Diego Maradona was a good sport, saying his team was simply outplayed. But the Argentine manager’s star player, Lionel Messi, was perhaps more honest.
Heavyweight Argentina’s historic 6-1 defeat this week to soccer flyweight Bolivia in the rarefied air of the Andes reopens a politically charged debate about whether teams can reasonably be expected to play in such extreme conditions.
Messi’s description of struggling through 90 breathless minutes at nearly 12,000 feet above sea level in La Paz, the world’s highest capital city, needed no translation.
“Es imposible,” said the usually swift attacker who finished with head bowed, clutching his thighs.
“Some of us had a terrible headache, though we don’t want to use that as an excuse,” added Argentine defender Javier Zanetti, who plays his club soccer in Milan, Italy—not even a mere 400 feet up.The Bolivians, of course, would beg to differ with Messi’s suggestion that the low-oxygen conditions of their capital make it unsuitable for fair soccer.
And the irony of the worst Argentine defeat in World Cup qualifying— eclipsing a 5-0 loss to Colombia in 1993—was that Maradona has helped campaign for such matches.
A year ago, as soccer’s governing body was trying to outlaw high-altitude international games, Maradona played an hourlong charity match in La Paz’s Hernando Siles Stadium with Bolivia’s soccer-mad president, Evo Morales, to prove it wasn’t impossible.
“I speak for all of Argentina when I say that we do not fear the altitude,” Maradona said then. “All of us have to play where were we were born.”
This week, Maradona again insisted that altitude was not an issue in the 6-1 thrashing.
“Every Bolivian goal was a dagger in my heart,” he said, but “basically they were the better team.”
The truth probably lies somewhere between Messi and Maradona’s stances. And the headache is for FIFA because it will have to draw the line.
The problem with banning La Paz and other such venues is that altitude is just one of many factors that influence the outcomes of games. Pushed to extremes, there’s almost no limit to such arguments.

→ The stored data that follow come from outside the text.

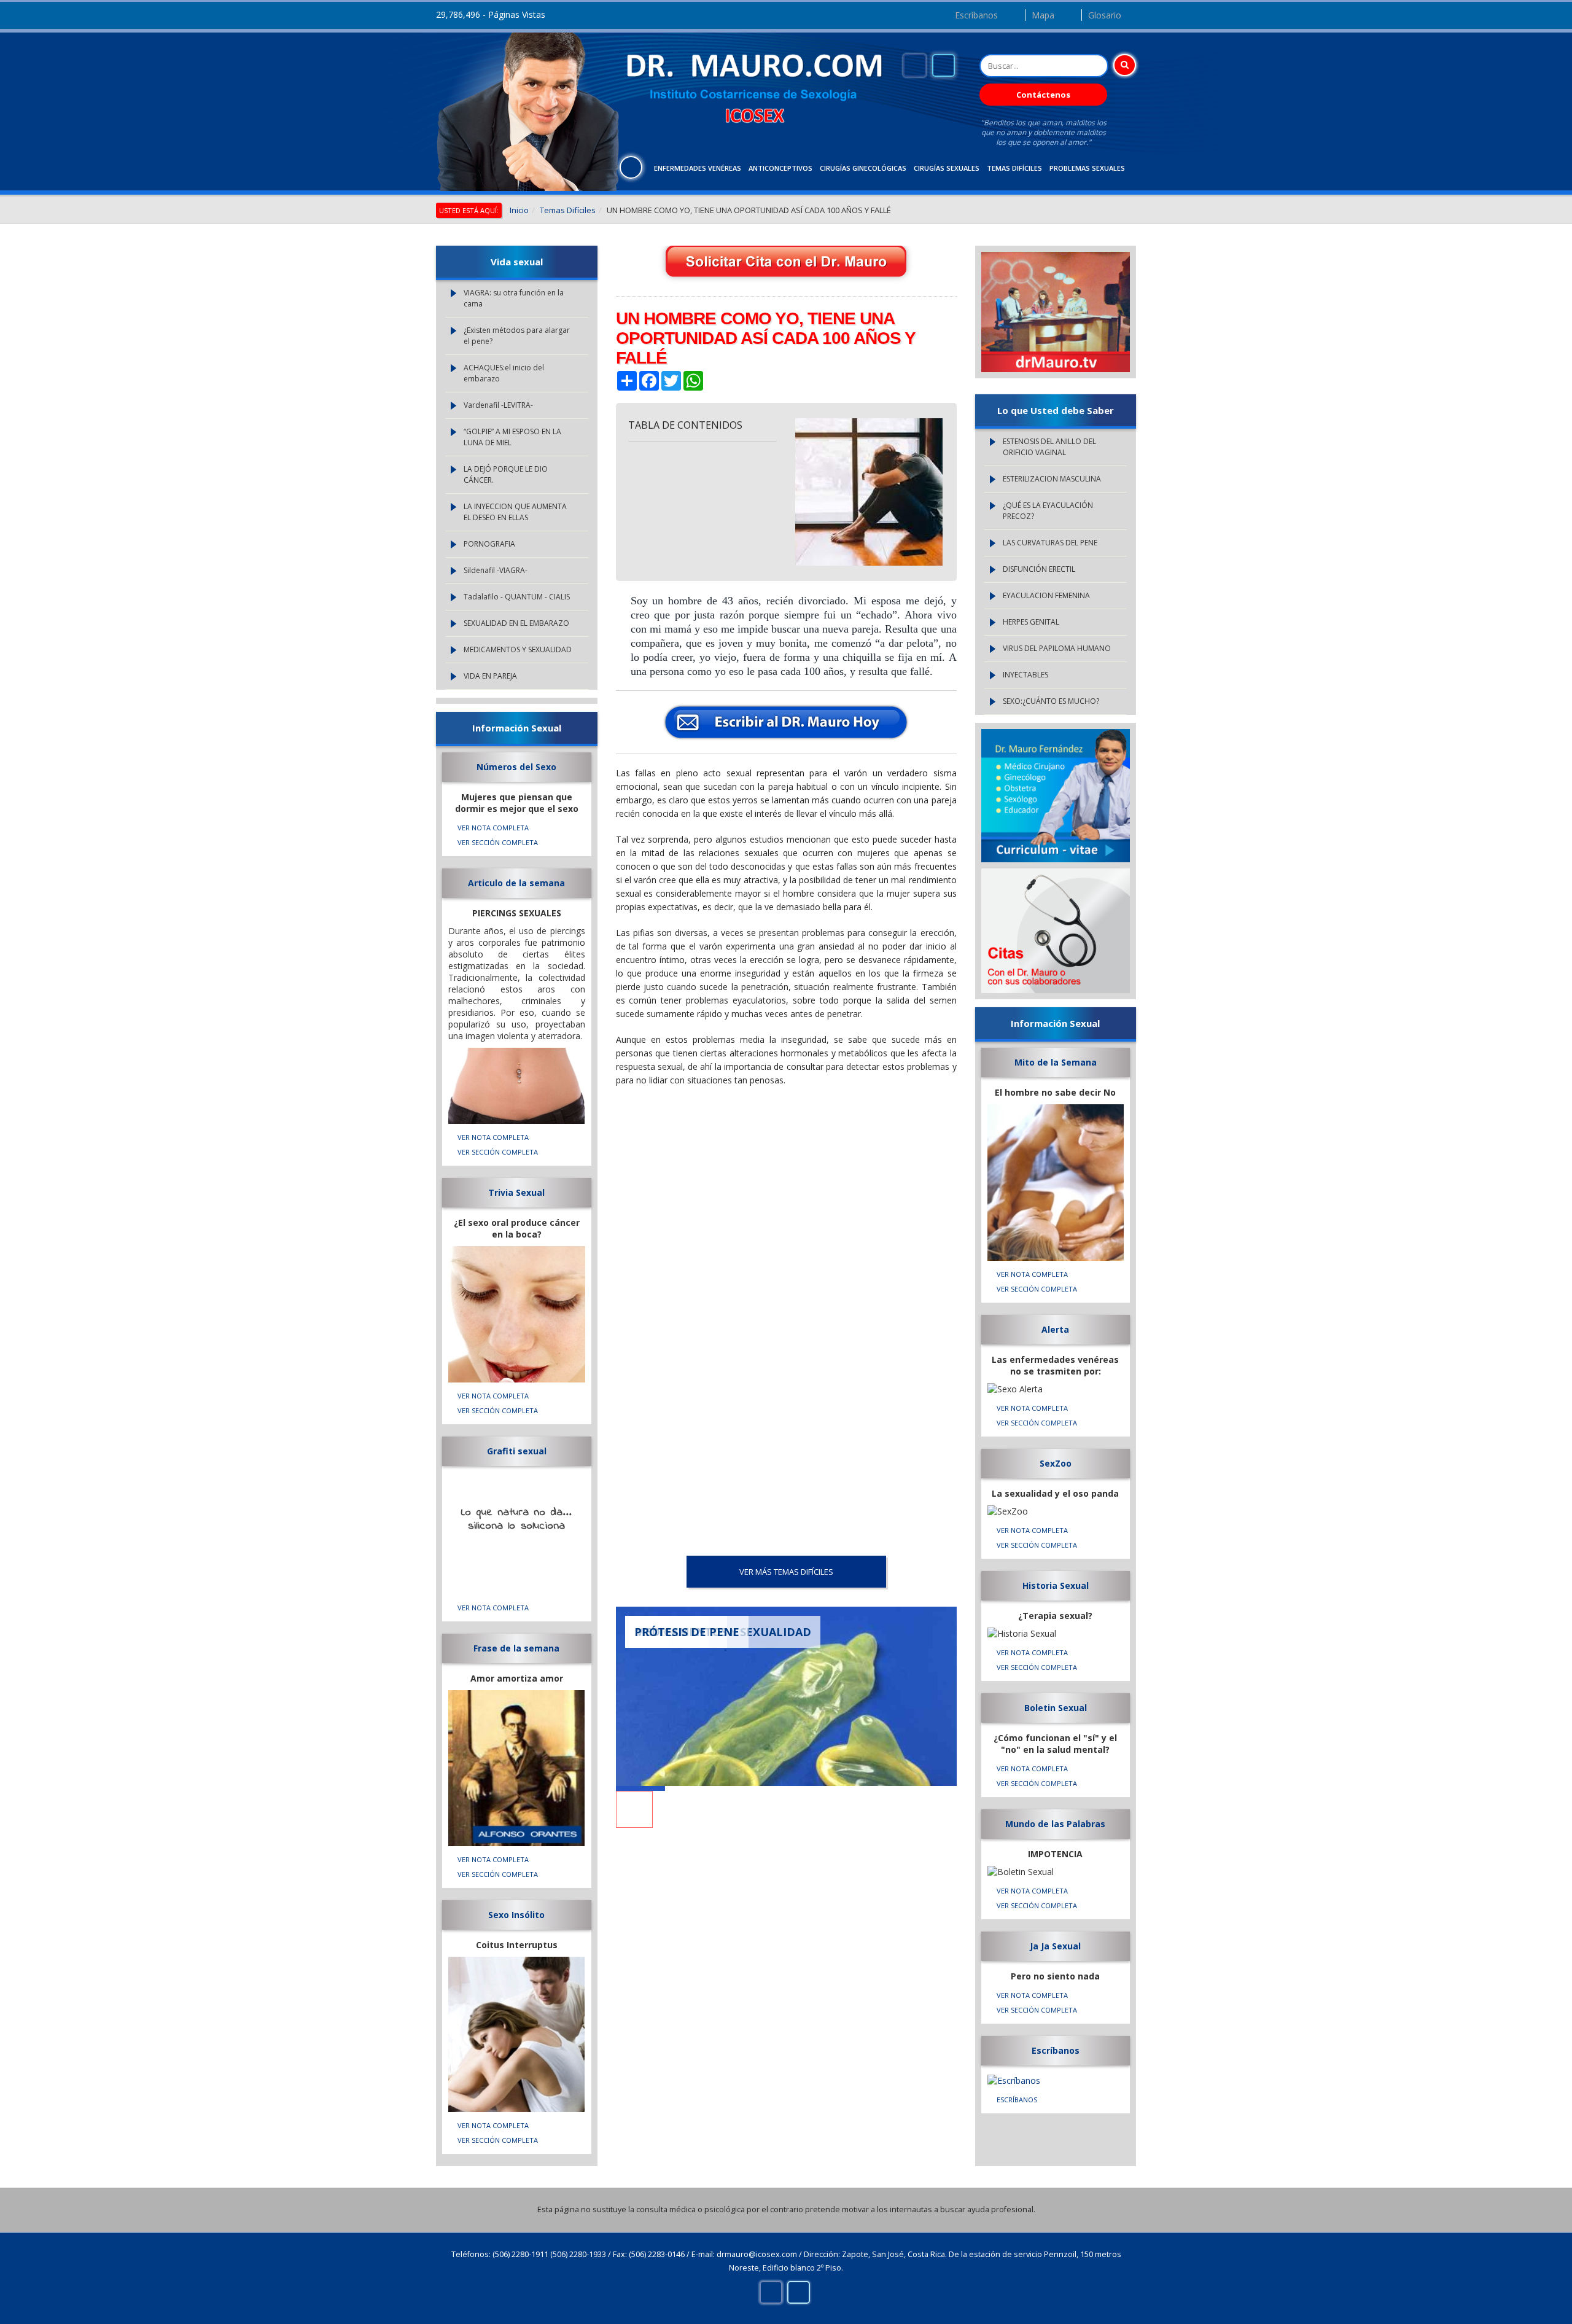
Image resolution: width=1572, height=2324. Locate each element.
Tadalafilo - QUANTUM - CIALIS (517, 596)
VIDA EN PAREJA (490, 676)
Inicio (519, 210)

Should Hong Kong or Bangkok be banned as too humid, hot and polluted? Is it reasonable to play in chilly Norway? Is it fair that smaller, impoverished nations be thrown to the richer, larger lions of soccer? While La Paz offers Bolivia an altitude advantage, the country of just 10 million people doesn’t have a giant pool of soccer talent like Brazil or the financial leg-up that European giants enjoy.
FIFA has temporarily suspended the altitude ban, bowing to pressure from Morales and others in South America, while it considers a possible package of laws to regulate the playing of international and domestic club matches under a variety of “extreme” environmental conditions.
FIFA medical committee chairman Michel D’Hooghe expects to present findings in coming months. He won’t reveal whether the ban on venues such as La Paz will be reinstated but says playing at such heights clearly offers home teams an “artificial advantage,” even if it doesn’t endanger health.
“It is not a matter of life or death,” D’Hooghe said in a phone interview. “It is just a difference in performance level.”
Scientific and historical data suggest the disadvantages can be huge when low-altitude visitors don’t have time to acclimatize, as the Argentines didn’t. They arrived just two hours before kickoff in the hope of limiting headaches and nausea.
The thin air doesn’t just mess with visitors’ bodies, it also affects how balls play. With reduced air resistance, they fly further and curve less— perhaps helping to explain why the Argentines lost their deft touch.
Oxford University mathematician Patrick McSharry, in findings published in the British Medical Journal, calculated that as altitude climbs, home teams score more and concede less, with each additional 3,280 feet increasing the goal difference by almost half a goal. McSharry studied 1,460 international matches played in South America by 10 teams from 1900-2004.
Peruvian high-altitude researcher Gustavo Gonzales calculated that visiting teams lost or drew in 15 games played on the same day they arrived in La Paz or the Bolivian city of Oruro from 1950-93. Oruro is so high that revelers at its annual carnival wear masks with bulging eyes to represent how slave miners there in bygone times struggled to breathe.
So Messi’s complaints about La Paz may not be far off the mark. But the problem is that they also go to the heart of soccer’s’s identity as a universal game, meant to be playable anywhere by any 22 people with a ball.
La Paz is a tough venue, but attempting to level soccer’s playing field by banning it would be tough on Bolivia, too.
Ultimately, this boils down not only to deciding where to draw the line, but whether such lines should be drawn at all.